Credit Clear issued a statement yesterday saying it had entered into a binding agreement to acquire ARMA for A$46 million – 60 per cent cash and 40 per cent scrip – plus an earnout.
The company has completed an institutional placement, raising $25.5 million, and launched a $4 million share purchase plan.
Credit Clear was launched in 2015 and was listed on the ASX in October last year. It offers what it calls a “full-service suite of receivables services, allowing clients to manage communications and payment arrangements with their customers through a digital and mobile interface”.
Its pitch is that it helps clients with better customer engagement and insight, faster payment reconciliations, improved cash flows and lower collection costs.

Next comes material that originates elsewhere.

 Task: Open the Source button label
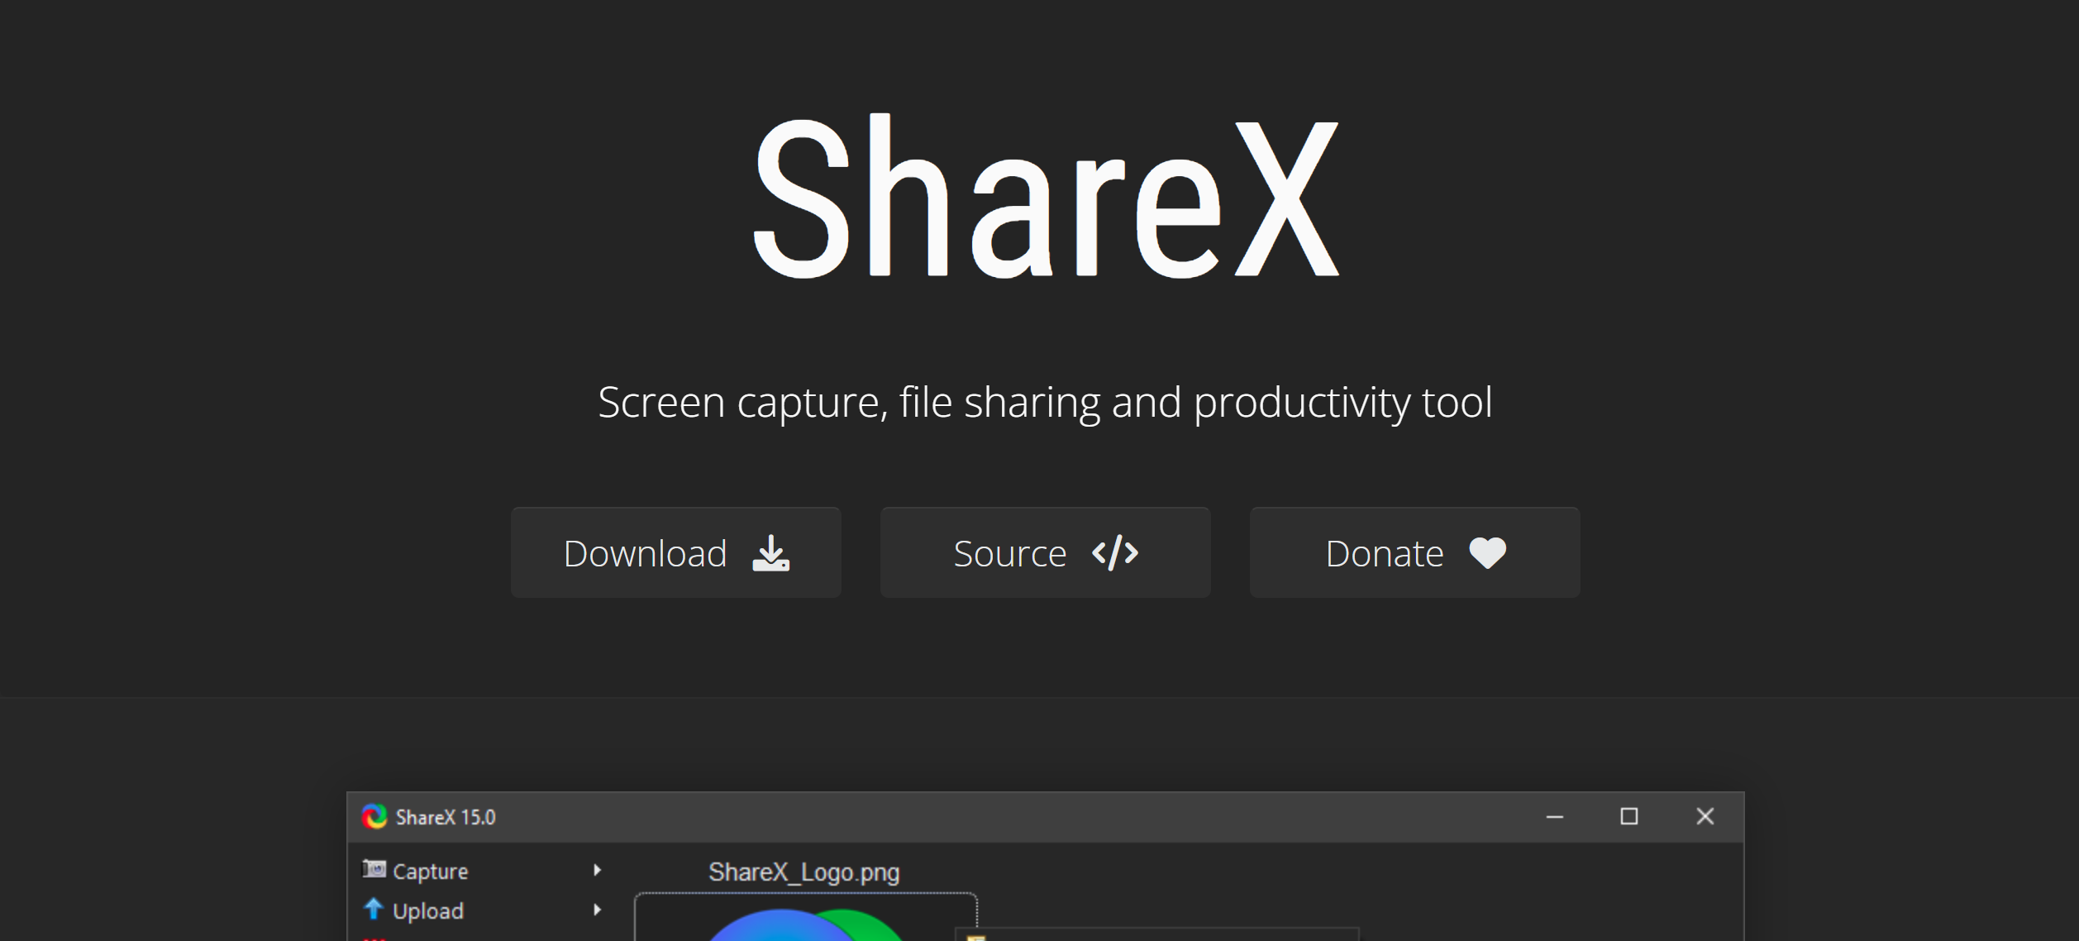tap(1009, 553)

It also offers debt recovery services. It has already made an acquisition in that segment, buying a company called Credit Solutions in 2019.
It made a loss of $7.8 million on revenue of $10.9 million in 2020/21. Cash outflow was $3.9 million.
Total assets at June 30 were $22.3 million and cash and cash equivalents stood at $10.7 million.
ARMA has more than 400 active clients. It reported revenue of $15.5 million and EBITDA of $6.4 million in 2020/21.
Credit Clear said the acquisition would expand its customer base and give it exposure to new industry sectors, as well as provide efficiencies through the transition of the ARMA book from “traditional to digital”.